Но Дионисий вовсе не добивался комического эффекта. Он схватился за горло и повалился вперед каким-то судорожным движением. Он с хрипом втянул в себя воздух и, наполовину высунув язык изо рта попытался что-то сказать.
— Мой язык! Воздуха! Воздуха!
Теперь на него обратили внимание и другие. Рабы перестали прислуживать за столом, гости, повернув головы, смотрели на конвульсии Дионисия. Он плотно прижал руки к груди, словно пытаясь успокоить спазмы, язык вывалился наружу.
— Он подавился? — спросила женщина.
— Не думаю. В самом деле, это уже слишком! — возмущенно продолжал он, когда согнувшегося пополам Дионисия стало рвать прямо на столик перед его сиденьем.

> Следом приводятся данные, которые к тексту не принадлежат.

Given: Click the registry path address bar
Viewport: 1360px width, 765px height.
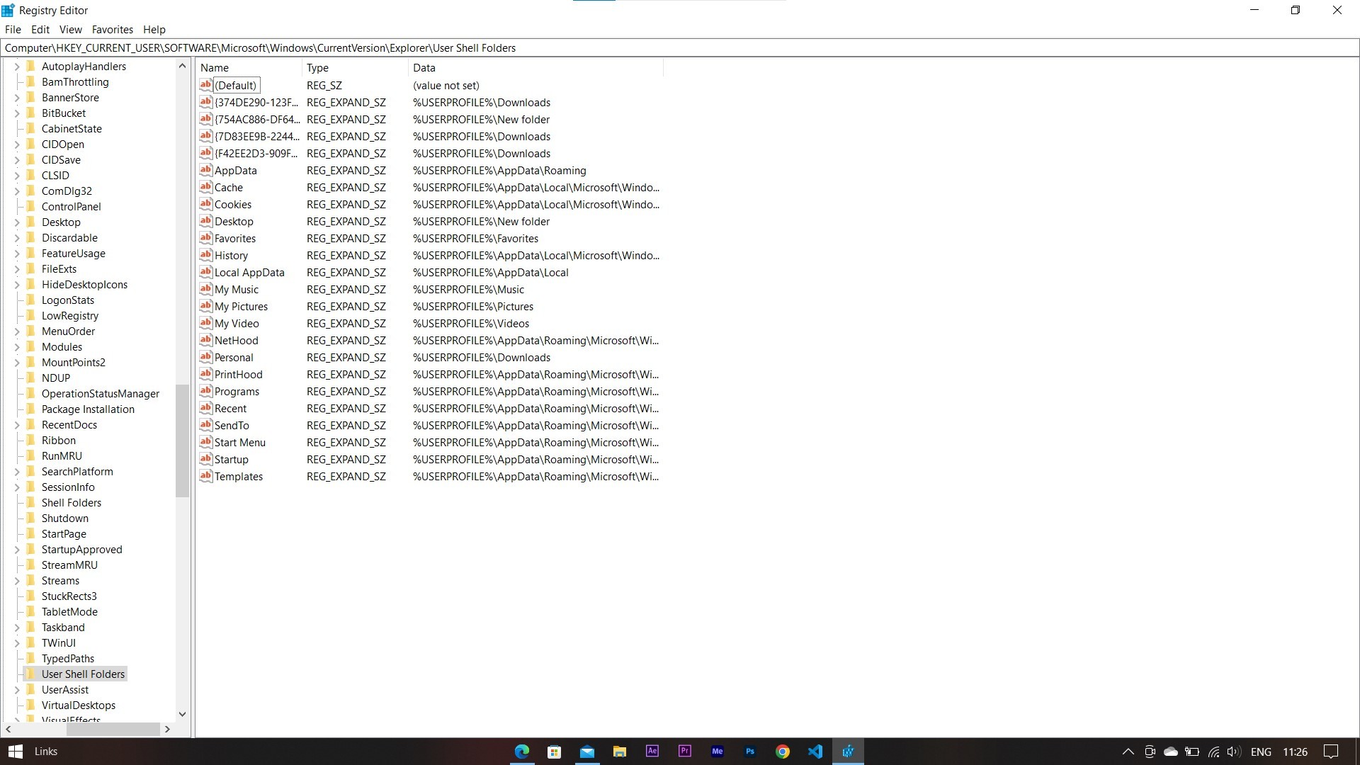Looking at the screenshot, I should pos(680,48).
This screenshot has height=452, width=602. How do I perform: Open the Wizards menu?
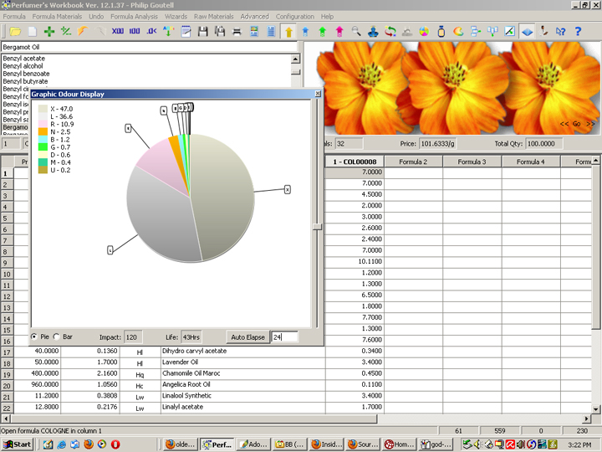[176, 16]
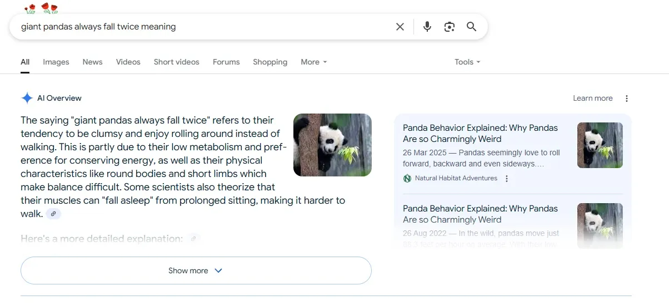Start voice search with microphone icon
This screenshot has height=305, width=669.
click(427, 27)
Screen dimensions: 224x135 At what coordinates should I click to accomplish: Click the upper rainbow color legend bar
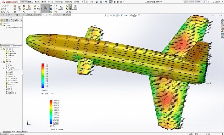[x=43, y=76]
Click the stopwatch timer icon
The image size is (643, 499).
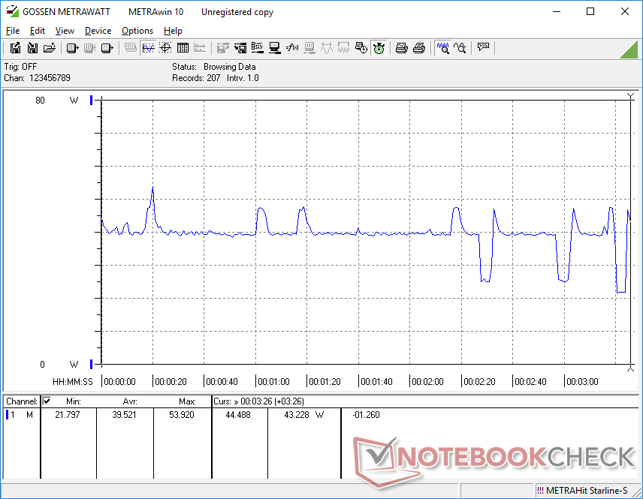379,48
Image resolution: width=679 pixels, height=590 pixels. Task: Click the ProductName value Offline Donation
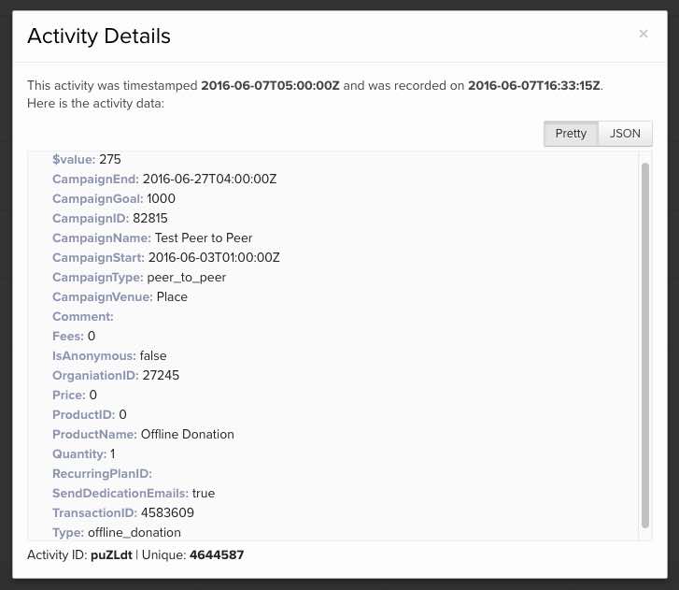pyautogui.click(x=187, y=434)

Многие гости повскакали со своих мест. Волнение постепенно докатилось до среднего зала. Гелина в тревоге нахмурилась и повернула голову. Еще через секунду шепот перекинулся и в дальний зал, где Красс вопросительно посмотрел через дверной проем. Я перехватил его взгляд и позвал его энергичным движением руки. Гелина поднялась на ноги и поспешила ко мне. За ней размеренным шагом следовал Красс.
Они подошли как раз вовремя, чтобы стать свидетелями того, как философ извергнул из глотки очередную порцию зеленоватой пены на тарелку с телячьими мозгами под яблочным соусом на глазах у столпившихся полукругом встревоженных гостей. Я протолкался через скопившуюся толпу. В тот момент, когда подошел к Крассу, гости одновременно наморщили носы и на шаг отступили. Философ обмарался.
По лицу Красса прошла гримаса. Гелина наклонилась над философом, пытаясь чем-то помочь. Дионисий внезапно дернулся и упал лицом вперед, повалив столик с деликатесами. Толпа отпрянула, чтобы избежать брызгов телячьих мозгов и желчи. Кубок Дионисия с его травяным настоем описал в воздухе дугу и с резким металлическим звуком приземлился у моих ног. Я встал на одно колено, взял кружку и осмотрел ее. Там не было ничего, кроме нескольких зеленых капель. Дионисий выпил все досуха.
— Какого дьявола, что происходит? — спросил Красс сквозь стиснутые зубы, схватив меня за руку.
— Убийство, как мне кажется. Может быть, опять Зенон с Александросом?
Красс не прореагировал на язвительную реплику.